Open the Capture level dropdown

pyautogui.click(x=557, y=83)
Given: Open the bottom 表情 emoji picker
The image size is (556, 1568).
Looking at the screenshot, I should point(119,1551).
· · ·
### Given request
Rewrite the listing above with every instance of "Open" replaced by "Expand", leaving everything else unchanged.

### Solution for this problem
Expand the Capture level dropdown

pyautogui.click(x=557, y=83)
Given: Expand the bottom 表情 emoji picker
The image size is (556, 1568).
Looking at the screenshot, I should point(119,1551).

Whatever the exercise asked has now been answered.